Some techniques of hypermiling involve minor adjustments to driving ergonomics, while others are downright controversial. So how did the Hybrid Car manage the impressive 68.7 MPG figure?
A few no-brainers can help drivers understand how to squeeze out as much mileage as possible from gas.
Resist the need for speed
Reduce obstacles and load
Cutting down on friction and the burden on your vehicle can also up the ante. In short, the Robert Frost road-less-traveled-by rationale proves ill-advised here; though the bucolic country road may offer the delight of a nice vista, its bumps, curves, and numerous stops reduce fuel economy. By contrast, a route with a level road and fewer traffic lights and stop signs can, even if longer, be more efficient on your gas tank. By extension, any extra weight you have on your car--the ol' bike or kayak, say--will obviously decrease your fuel economy as you lug around
the equipment. And for Pete's sake, take the 40-pound bags of water-softener salt you bought at Home Depot last weekend out of your trunk! Are you carrying a spare tire and jack? If you have never changed a tire in your life, and instead carry around a AAA card and a cellphone to get bailed out of a flat, you might opt out of carrying that extra weight.
Be a rebel
For the transgressive out there, there's a surefire, if risky, way to gain some MPG. Tailgating larger vehicles to save fuel by drafting (i.e. increasing the aerodynamic flow) proves a perennial favorite for hardcore hypermilers. It's your own one-man driving insurrection--all under the auspices of a semi. Another efficient but rule-breaking phenomenon comes in coasting instead of breaking at stop lights and traffic lights.

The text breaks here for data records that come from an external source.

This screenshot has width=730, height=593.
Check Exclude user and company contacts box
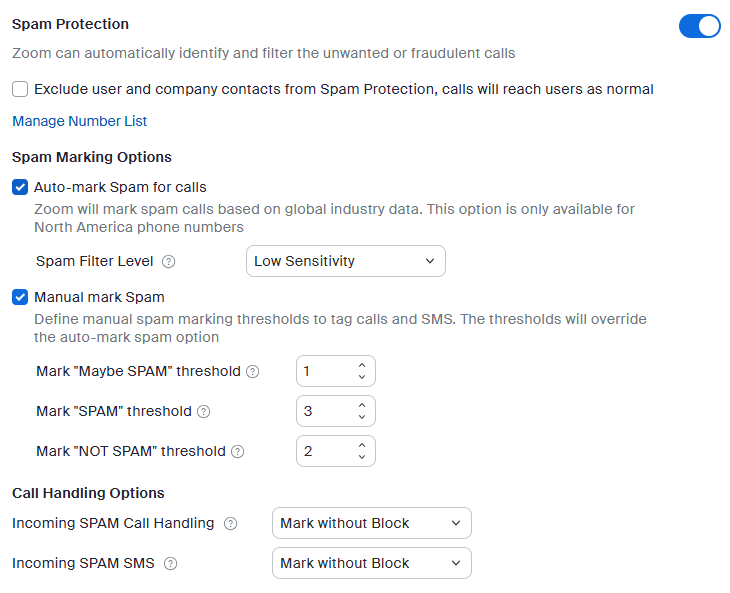[20, 89]
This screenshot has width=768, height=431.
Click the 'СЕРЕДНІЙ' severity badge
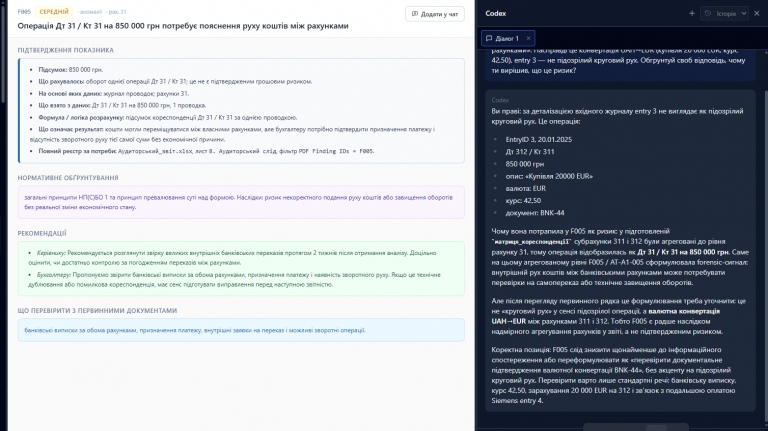click(54, 12)
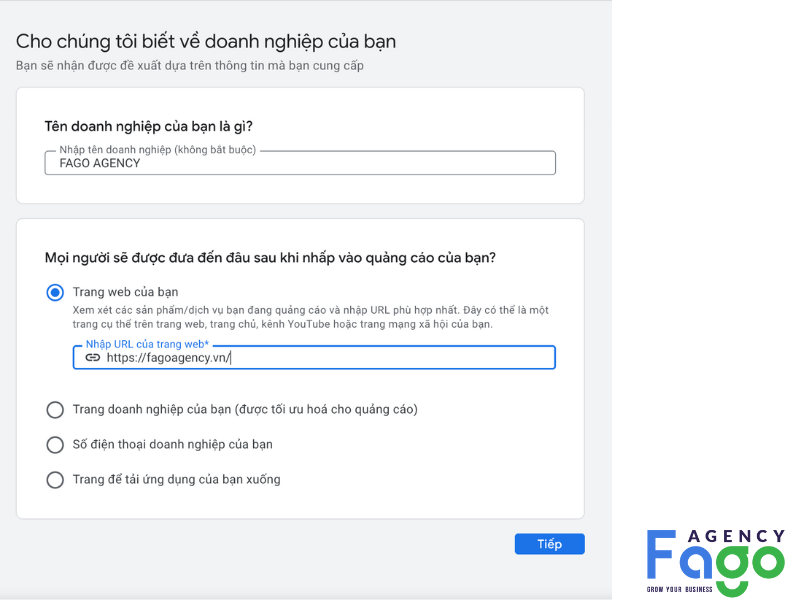
Task: Pick 'Trang để tải ứng dụng của bạn xuống'
Action: click(x=55, y=479)
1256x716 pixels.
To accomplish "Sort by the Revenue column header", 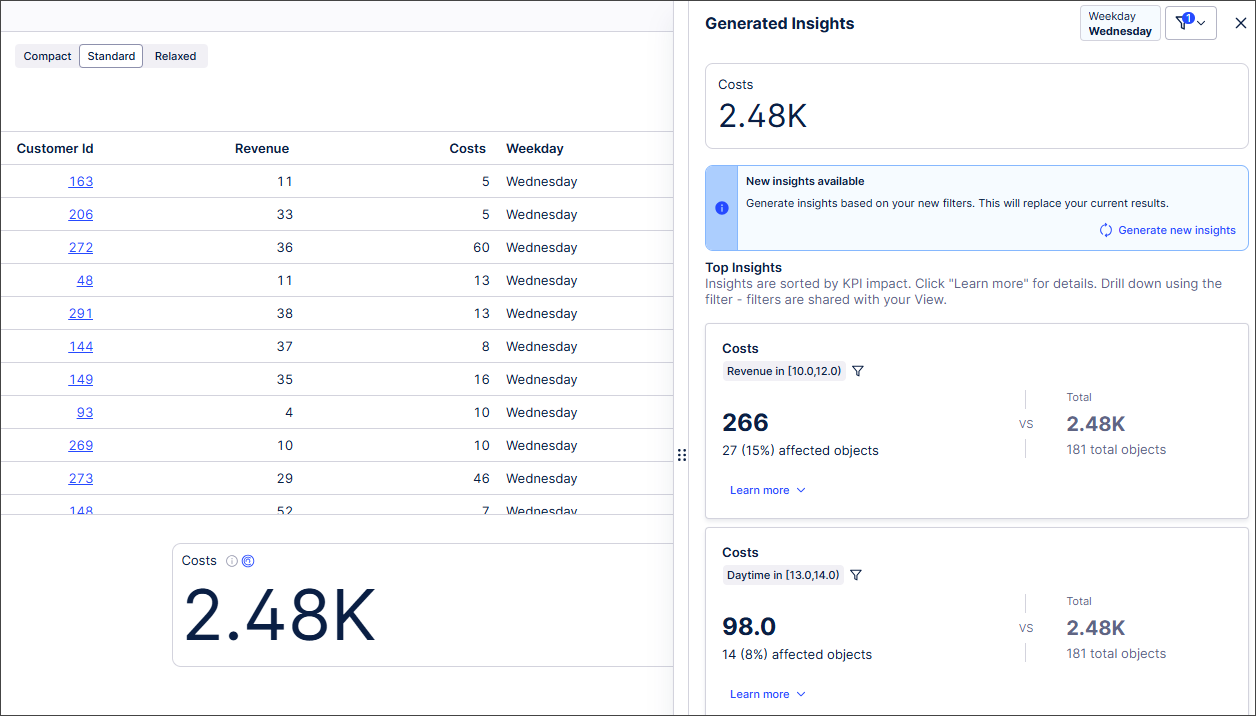I will point(262,148).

A few pitfalls to avoid: coasting down hills in neutral, driving too slowly, dangerously tailgating larger vehicles for drafting, recklessly breezing through stop signs, over-inflating tires, and driving with two left wheels on white highway strip to reduce friction. That stuff is only for those asking for trouble. We do not recommend it.
Of course, there's been no shortage of fanfare surrounding the one-up-manship game, as fuel efficiency die-hards have created contests battling for top honors. At the 2008 World Fuel Economy Championship, for example, the Honda Insight, Toyota Prius, and the Ford Escape Hybrid all achieved fuel economy world records -- with the Insight turning in an imagination challenging 213 MPG, albeit while rolling through all stop signs and having the tires inflated beyond normal.
Though the new capabilities of fuel economy in cars are impressive, penny pinching drivers or environmental enthusiasts can still milk their cars for more through the advantages afforded them in hypermiling "lite." The only question remains, how much they're willing to risk to save a quick buck.